Document and screenshot pointing data
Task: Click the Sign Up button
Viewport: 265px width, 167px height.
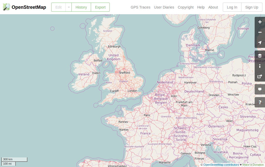Action: coord(251,7)
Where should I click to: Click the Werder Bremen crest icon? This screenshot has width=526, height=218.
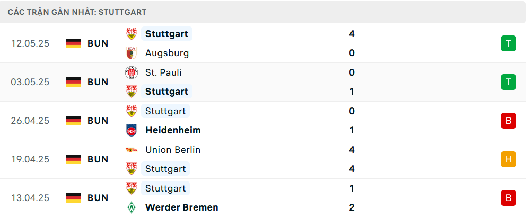pyautogui.click(x=132, y=207)
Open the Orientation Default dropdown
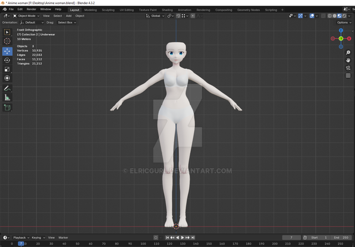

What you should do
Recast the data above as a Markdown table with the columns "Row" and "Line," giving each non-blank line its own numbered row. Leave the pictures out.

Task result
| Row | Line |
|---|---|
| 1 | Task: Click the Sign Up button |
| 2 | Viewport: 265px width, 167px height. |
| 3 | Action: coord(251,7) |
| 4 | Where should I click to: Click the Werder Bremen crest icon? This screenshot has width=526, height=218. |
| 5 | pyautogui.click(x=132, y=207) |
| 6 | Open the Orientation Default dropdown |